This function tries to retrieve the topic of the GitHub repository name using the GitHub API: https://api.github.com/repos/flutter/flutter/topics

public List<String> getTopics(String user, String repo){
    GitHubRequest request = new GitHubRequest();
    List<String> topic_list = new ArrayList<>();
    try {
        Repository repository = repositoryService.getRepository(user,repo);
        String url =  repository.getUrl().split("//")[1].split("api.github.com")[1];
        request.setUri(url   "/topics");
        String result = new BufferedReader(new InputStreamReader(gitHubClient.getStream(request)))
                .lines().collect(Collectors.joining("\n"));
        JSONObject jsonObject = new JSONObject(result);
        topic_list = Arrays.stream(jsonObject.get("names").toString().replace("[", "").replace("]", "").split(",")).collect(Collectors.toList());
    } catch (IOException e) {
        e.printStackTrace();
    }
    return topic_list;
}

Is there a way to write a mockito test case for this? A beginner to testing, so thank you!

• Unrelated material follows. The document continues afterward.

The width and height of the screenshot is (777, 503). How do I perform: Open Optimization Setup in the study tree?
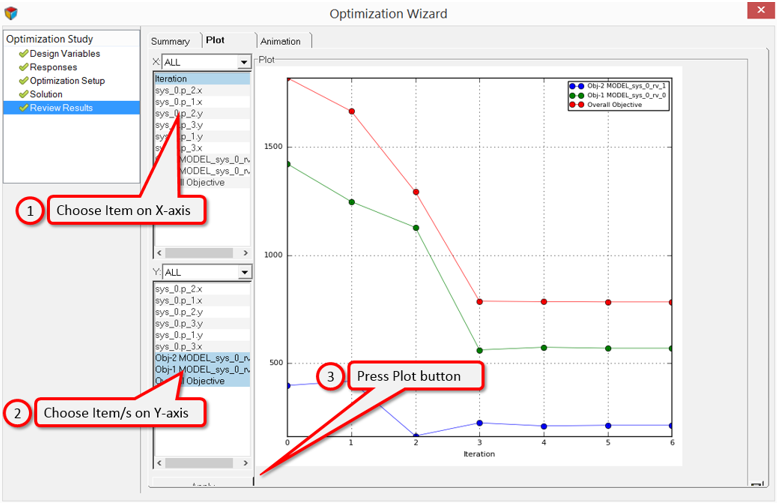click(67, 81)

CodePudding user response:

First, you need to inject the mock object (repositoryService,gitHubClient) to your function.

If you use spring/spring boot, you can consider to use @Mock and @MockBean annotation. to mock the necessary bean.

The below code to create mock object manually.

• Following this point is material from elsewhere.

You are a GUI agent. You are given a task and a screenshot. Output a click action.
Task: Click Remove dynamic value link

RepositoryService fakeRs = Mockito.mock(RepositoryService.class);
GitHubClient fakeGHC = Mockito.mock(GitHubClient.class);

You also can use setter method to set mock object. setRepositoryService(fakeRs); setGitHubClient(fakeGHC);

The other way is using reflection utility to set private object.

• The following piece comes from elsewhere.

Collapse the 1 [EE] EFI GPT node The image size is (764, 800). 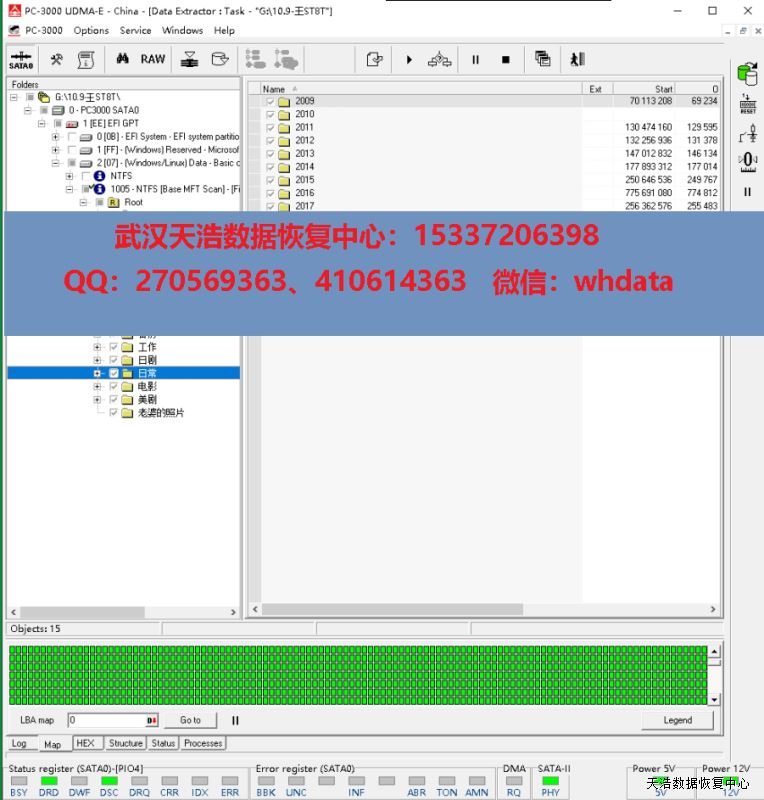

ReflectionTestUtils.setField(yourService, "repositoryService", fakeRs);
ReflectionTestUtils.setField(yourService, "gitHubClient", fakeGHC);

After finish ingesting the mock object, you can write an test with expected behavior/data from mock object.

    @Test
    public void testGetTopics(){
       // init mock object code in case setter/getter/reflection utils
       Repository expectedRepository = createExampleRepository();
Mockito.when(repositoryService.getRepository(Mockito.anyString(),Mockito.anyString())
.thenReturn(expectedRepository);

     // continue to fake gitHubClient with your expected data/ exceptions...
    //call your method
    List<?> data = yourService.getTopic("user","data");
    Assertions.assertTrue(data!=null); 
   // you can write few assertion base on your fake datas
    }

PS: Don't copy/paste the code, you will get compile errors. I am not using editor tool.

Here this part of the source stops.